L'ONU ha adottato diverse risoluzioni sulla sicurezza dei giornalisti dal 2006, e molte organizzazioni di stampa hanno adottato procedure di sicurezza.
Il declino non è valido per la morte di giornalisti di donne, che hanno raddoppiato. Dieci donne sono state uccise nel 2017, rispetto al 2016, dove si sono verificati cinque casi. La maggior parte di queste vittime erano giornalisti di esperienza di guerra investigativa.
Nonostante le minacce, hanno continuato a indagare ed esporre i casi di corruzione. Le vittime includono Daphne Carwana Gallizia a Malta, Gaur Lankesh in India e Miroslava Breach Veldwea in Messico.
In un'altra tendenza importante nel 2017, alcuni paesi che non sono in guerra sono diventati quasi pericolosi per i giornalisti come zone di guerra: il 46% dei decessi si è verificato nei paesi in cui non c'è una guerra aperta, contro il 2016, dove si è verificato circa il 30% dei casi. Ci sono stati 11 casi di giornalisti in Messico, mentre in Siria, che è stato il luogo più mortale per i giornalisti nel 2017, sono morti 12 garzari.
“I ricercatori che lavorano in grandi storie come la corruzione e gli scandali ambientali svolgono un ruolo di supervisione fondamentale e sono diventati obiettivi per coloro che sono arrabbiati con la loro segnalazione RSF, Christopher Deloire.

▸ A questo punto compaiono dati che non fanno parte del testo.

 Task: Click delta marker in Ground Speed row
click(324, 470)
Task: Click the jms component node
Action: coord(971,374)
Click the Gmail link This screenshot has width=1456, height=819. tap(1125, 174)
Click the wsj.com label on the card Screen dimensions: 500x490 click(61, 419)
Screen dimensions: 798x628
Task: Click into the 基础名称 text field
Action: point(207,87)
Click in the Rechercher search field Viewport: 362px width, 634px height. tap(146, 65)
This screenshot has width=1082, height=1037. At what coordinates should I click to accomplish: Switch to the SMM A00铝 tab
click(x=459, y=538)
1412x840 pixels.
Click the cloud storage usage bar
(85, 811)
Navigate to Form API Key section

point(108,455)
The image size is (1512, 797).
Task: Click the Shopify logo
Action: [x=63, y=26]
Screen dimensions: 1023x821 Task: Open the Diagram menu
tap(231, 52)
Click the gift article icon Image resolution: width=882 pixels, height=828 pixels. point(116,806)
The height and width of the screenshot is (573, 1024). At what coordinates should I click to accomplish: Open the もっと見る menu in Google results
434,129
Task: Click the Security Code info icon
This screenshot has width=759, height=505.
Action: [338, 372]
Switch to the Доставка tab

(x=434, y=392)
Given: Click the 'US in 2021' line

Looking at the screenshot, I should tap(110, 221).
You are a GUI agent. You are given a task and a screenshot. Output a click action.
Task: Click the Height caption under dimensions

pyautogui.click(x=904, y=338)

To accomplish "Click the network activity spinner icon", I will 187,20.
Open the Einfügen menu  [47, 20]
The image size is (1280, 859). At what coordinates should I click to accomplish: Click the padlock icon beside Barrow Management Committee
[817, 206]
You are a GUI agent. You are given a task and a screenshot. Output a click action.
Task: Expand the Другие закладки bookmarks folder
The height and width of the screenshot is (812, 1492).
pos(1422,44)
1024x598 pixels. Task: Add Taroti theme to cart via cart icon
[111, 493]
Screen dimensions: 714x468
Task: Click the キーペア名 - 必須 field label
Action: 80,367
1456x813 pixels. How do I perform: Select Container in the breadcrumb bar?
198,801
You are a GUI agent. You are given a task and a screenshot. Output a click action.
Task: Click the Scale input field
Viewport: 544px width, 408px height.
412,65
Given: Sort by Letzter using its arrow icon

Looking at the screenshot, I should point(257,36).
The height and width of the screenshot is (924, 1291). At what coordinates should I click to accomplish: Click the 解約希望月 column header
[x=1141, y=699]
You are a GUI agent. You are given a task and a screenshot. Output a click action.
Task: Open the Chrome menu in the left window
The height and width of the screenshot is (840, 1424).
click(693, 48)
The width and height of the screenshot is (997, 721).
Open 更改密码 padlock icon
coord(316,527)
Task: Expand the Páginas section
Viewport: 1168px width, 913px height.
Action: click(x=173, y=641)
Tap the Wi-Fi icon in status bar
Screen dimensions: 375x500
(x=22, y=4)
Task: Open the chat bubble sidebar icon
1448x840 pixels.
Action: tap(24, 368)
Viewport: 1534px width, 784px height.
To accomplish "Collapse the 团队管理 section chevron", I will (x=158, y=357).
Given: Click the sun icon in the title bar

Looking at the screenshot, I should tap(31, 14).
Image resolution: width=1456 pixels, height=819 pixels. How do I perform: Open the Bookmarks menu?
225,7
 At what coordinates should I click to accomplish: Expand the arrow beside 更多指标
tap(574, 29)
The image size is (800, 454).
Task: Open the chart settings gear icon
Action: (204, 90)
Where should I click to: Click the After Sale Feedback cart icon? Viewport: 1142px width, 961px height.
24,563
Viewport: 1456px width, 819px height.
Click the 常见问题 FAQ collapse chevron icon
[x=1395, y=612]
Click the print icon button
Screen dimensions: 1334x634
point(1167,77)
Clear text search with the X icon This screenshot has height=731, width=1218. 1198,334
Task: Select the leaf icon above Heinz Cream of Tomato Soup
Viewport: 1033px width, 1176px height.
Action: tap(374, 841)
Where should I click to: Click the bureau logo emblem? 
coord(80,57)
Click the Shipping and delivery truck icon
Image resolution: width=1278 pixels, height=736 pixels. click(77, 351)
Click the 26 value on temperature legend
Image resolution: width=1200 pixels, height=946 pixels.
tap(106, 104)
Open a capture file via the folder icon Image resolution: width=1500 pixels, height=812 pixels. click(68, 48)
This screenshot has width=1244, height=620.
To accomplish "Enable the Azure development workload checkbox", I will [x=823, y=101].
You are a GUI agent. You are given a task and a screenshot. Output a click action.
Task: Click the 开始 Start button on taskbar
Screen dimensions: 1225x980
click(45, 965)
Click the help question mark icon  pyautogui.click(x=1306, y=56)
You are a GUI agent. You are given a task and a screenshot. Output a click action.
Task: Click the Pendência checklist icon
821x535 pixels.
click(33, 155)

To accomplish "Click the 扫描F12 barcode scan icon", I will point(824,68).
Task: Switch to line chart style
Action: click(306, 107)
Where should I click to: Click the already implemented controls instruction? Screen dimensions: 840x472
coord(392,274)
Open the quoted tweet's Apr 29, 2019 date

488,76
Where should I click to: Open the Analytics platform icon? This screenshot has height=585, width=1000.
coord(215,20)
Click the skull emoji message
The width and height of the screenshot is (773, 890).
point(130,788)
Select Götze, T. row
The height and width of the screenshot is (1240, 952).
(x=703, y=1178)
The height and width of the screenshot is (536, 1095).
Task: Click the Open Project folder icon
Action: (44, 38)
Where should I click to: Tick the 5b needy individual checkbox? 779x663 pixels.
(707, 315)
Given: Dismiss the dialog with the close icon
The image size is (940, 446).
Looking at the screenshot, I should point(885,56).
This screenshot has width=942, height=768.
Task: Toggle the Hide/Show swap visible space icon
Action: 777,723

“Questa situazione è allarmante sottolinea la necessità di dare ai giornalisti una maggiore protezione in un momento in cui entrambe le sfide di reportage e i rischi stanno diventando sempre più internazionalizzati
Come il numero di morti, anche il numero di giornalisti in custodia è diminuito. Un totale di 326 giornalisti sono stati detenuti in carcere dal 1 dicembre 2017, il 6% in meno rispetto al 2016.
Anche se il numero di giornalisti in carcere è calato, c'è un numero estremamente elevato di giornalisti arrestati in alcune località, come la Russia e il Marocco. Tuttavia, circa la metà del numero totale di giornalisti in carcere si tengono in soli cinque paesi. Cina e Turchia sono ancora le due più grandi prigioni del mondo per i giornalisti. Sono seguiti da Siria, Iran e Vietnam.
Infine, 54 giornalisti sono attualmente detenuti da gruppi armati non statali come lo Stato Islamico e Houthis nello Yemen. Quasi tre quarti di questi ostaggi provengono da giornalisti locali, che di solito vengono pagati poco e spesso devono correre grossi rischi. I giornalisti stranieri attualmente detenuti in ostaggio sono stati rapiti in Siria, ma pochi sono noti per il loro luogo attuale.